Selective α7-nicotinic acetylcholine receptor agonist GTS-21 improves survival in murine endotoxemia and severe sepsis*

Abstract

Objective: Tumor necrosis factor and high mobility group box 1 are critical cytokine mediators of inflammation. The efferent vagus nerve inhibits cytokine release through α7-nicotinic acetylcholine receptor-mediated cholinergic signaling. Here we studied whether GTS-21, a selective α7-nicotinic acetylcholine receptor agonist, inhibits proinflammatory cytokines in vitro and in vivo and improves survival in murine endotoxemia and severe sepsis. Design: Randomized and controlled in vitro and in vivo study. Settings: Research laboratory and animal facility rooms. Subjects: RAW 264.7 cells and BALB/c mice treated with endotoxin or subjected to cecal ligation and puncture (CLP). Interventions: RAW 264.7 cells were exposed to endotoxin (4 ng/mL or 10 ng/mL) in the presence or absence of GTS-21 (1–100 μM), and tumor necrosis factor and high mobility group box 1 release and nuclear factor-κB activation were analyzed. Mice were treated with GTS-21 (0.4 mg/kg or 4 mg/kg, intraperitoneally) or saline 30 mins before endotoxin (6 mg/kg, intraperitoneally), and serum tumor necrosis factor was analyzed 1.5 hrs after the onset of endotoxemia. In survival experiments, mice were treated with GTS-21 (0.4 or 4.0 mg/kg, intraperitoneally) or saline 30 mins before and 6 hrs after endotoxin and then twice daily for 3 days.

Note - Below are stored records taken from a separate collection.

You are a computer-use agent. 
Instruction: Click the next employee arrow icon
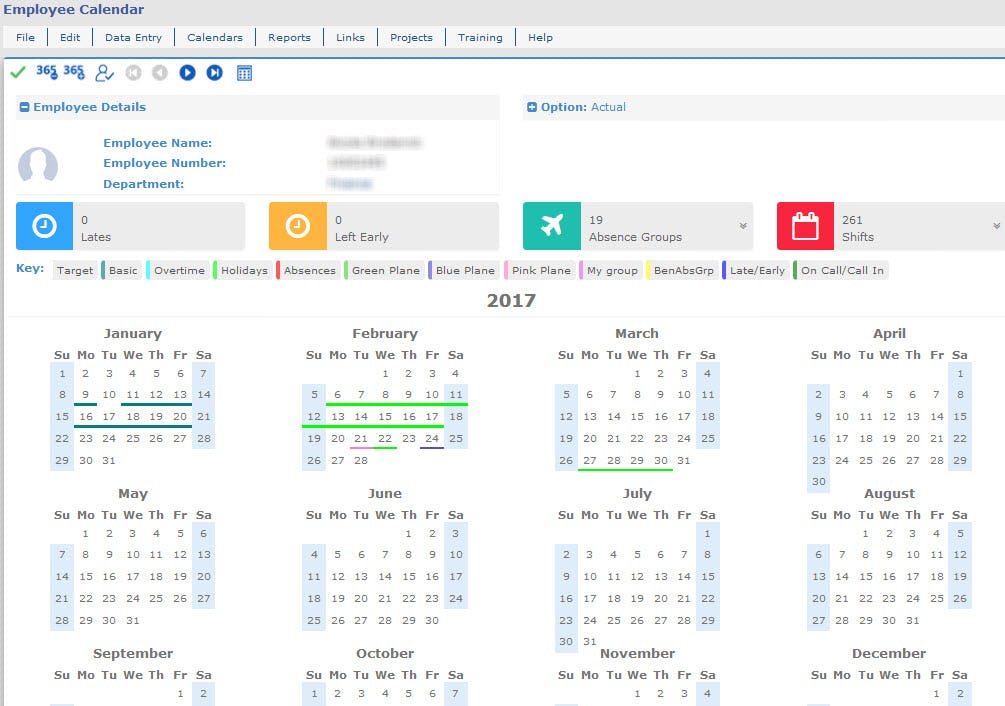188,72
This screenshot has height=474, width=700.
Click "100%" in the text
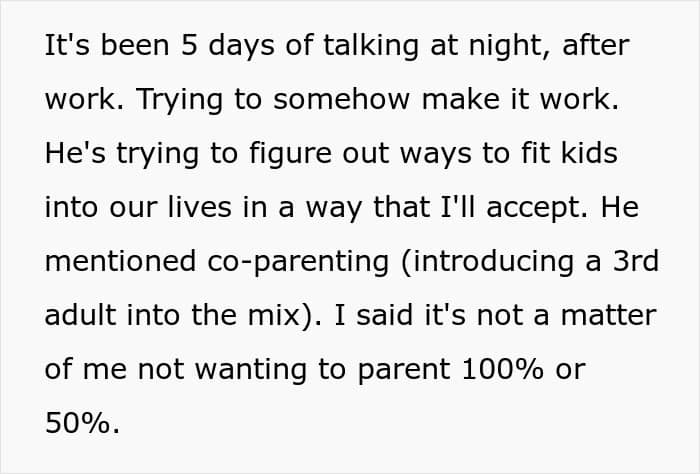(503, 370)
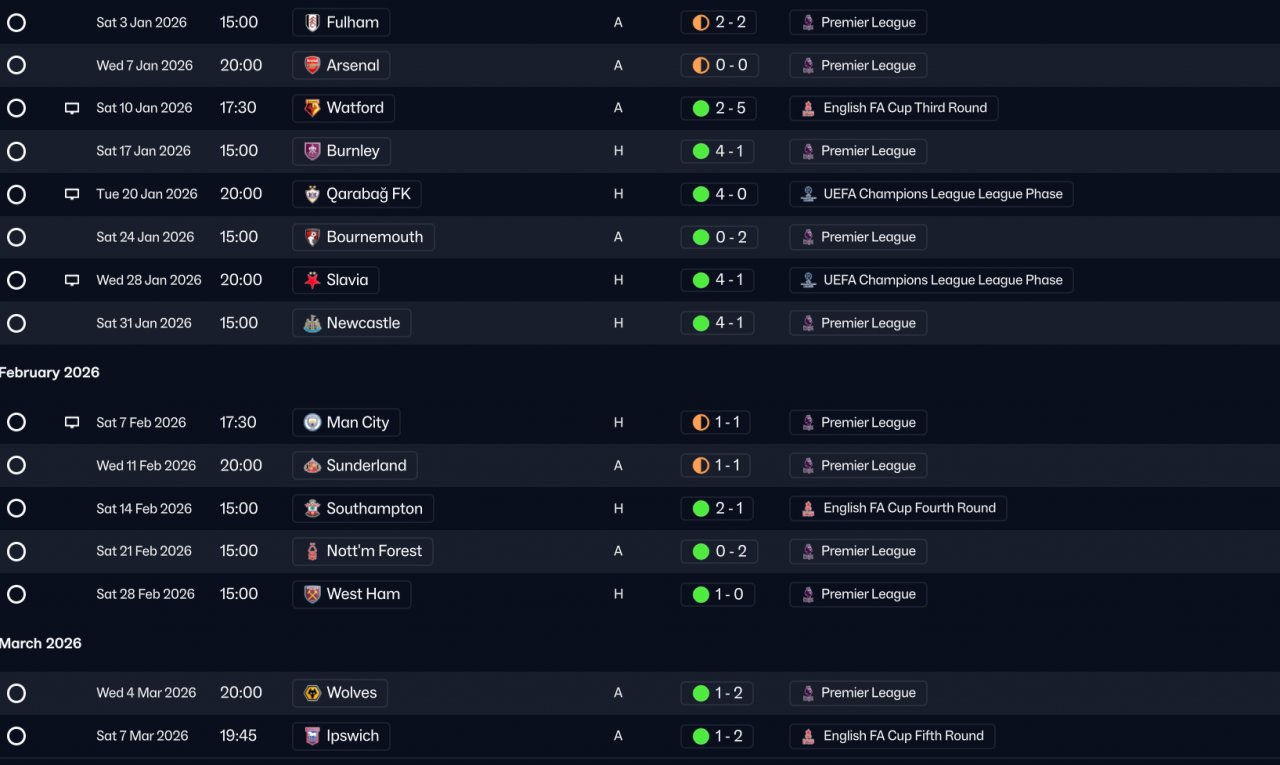The image size is (1280, 765).
Task: Select the radio circle for West Ham fixture
Action: (x=16, y=594)
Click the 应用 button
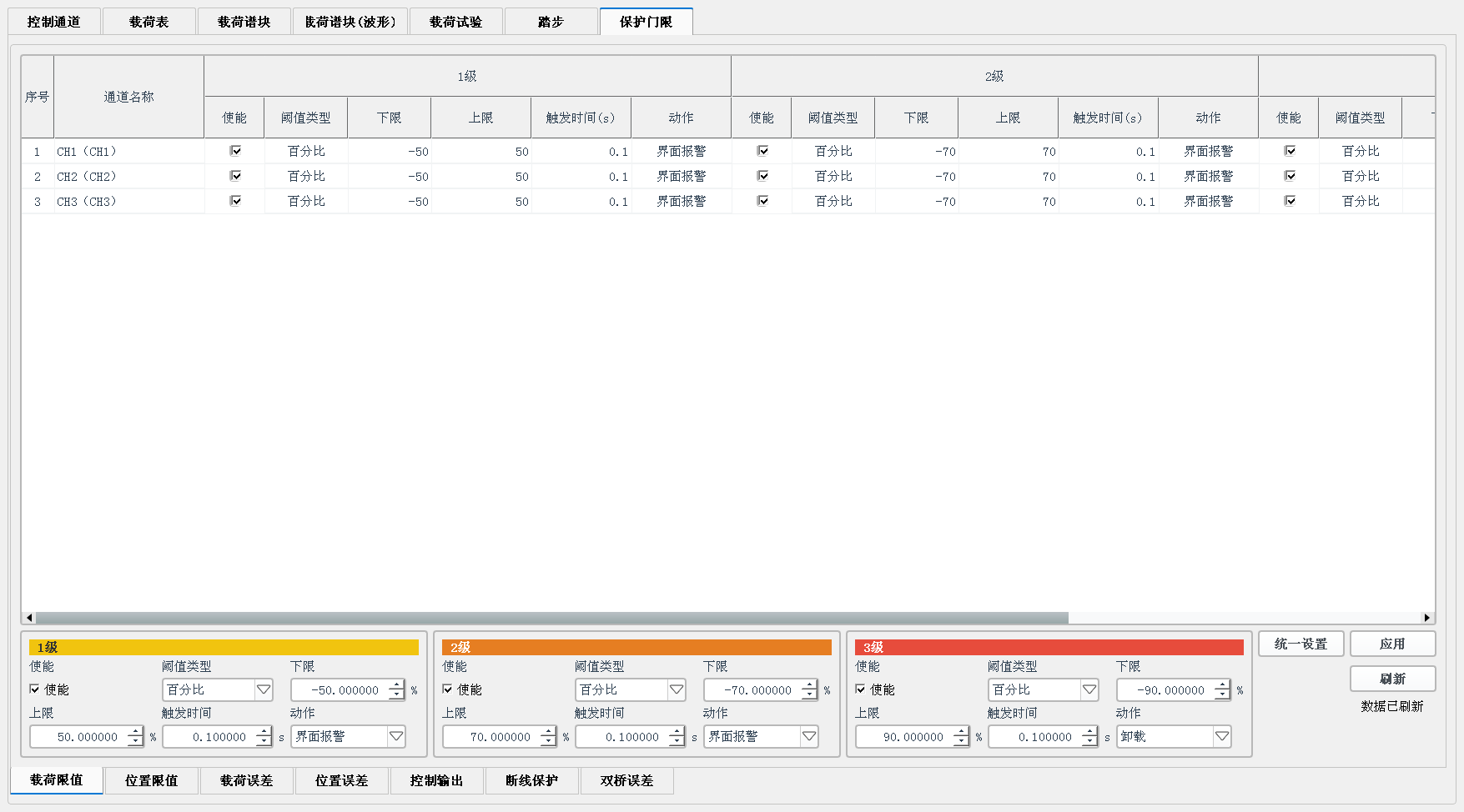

Severe sepsis was induced by CLP. Mice were treated with GTS-21 (4 mg/kg) or saline immediately and 6 hrs and 24 hrs after CLP, and serum high mobility group box 1 was analyzed 30 hrs after CLP. In survival experiments, GTS-21 (0.4 or 4 mg/kg) treatment was initiated 24 hrs after CLP and continued twice daily for 3 days. Measurements and Main Results: GTS-21 dose-dependently inhibited tumor necrosis factor and high mobility group box 1 release and nuclear factor-κB activation in vitro. GTS-21 (4 mg/kg) significantly inhibited serum tumor necrosis factor during endotoxemia and improved survival (p < .0001). GTS-21 (4 mg/kg) significantly inhibited serum high mobility group box 1 levels in CLP mice and improved survival (p < .0006). Conclusion: These findings are of interest for the development of α7-nicotinic acetylcholine receptor agonists as a new class of anti-inflammatory therapeutics.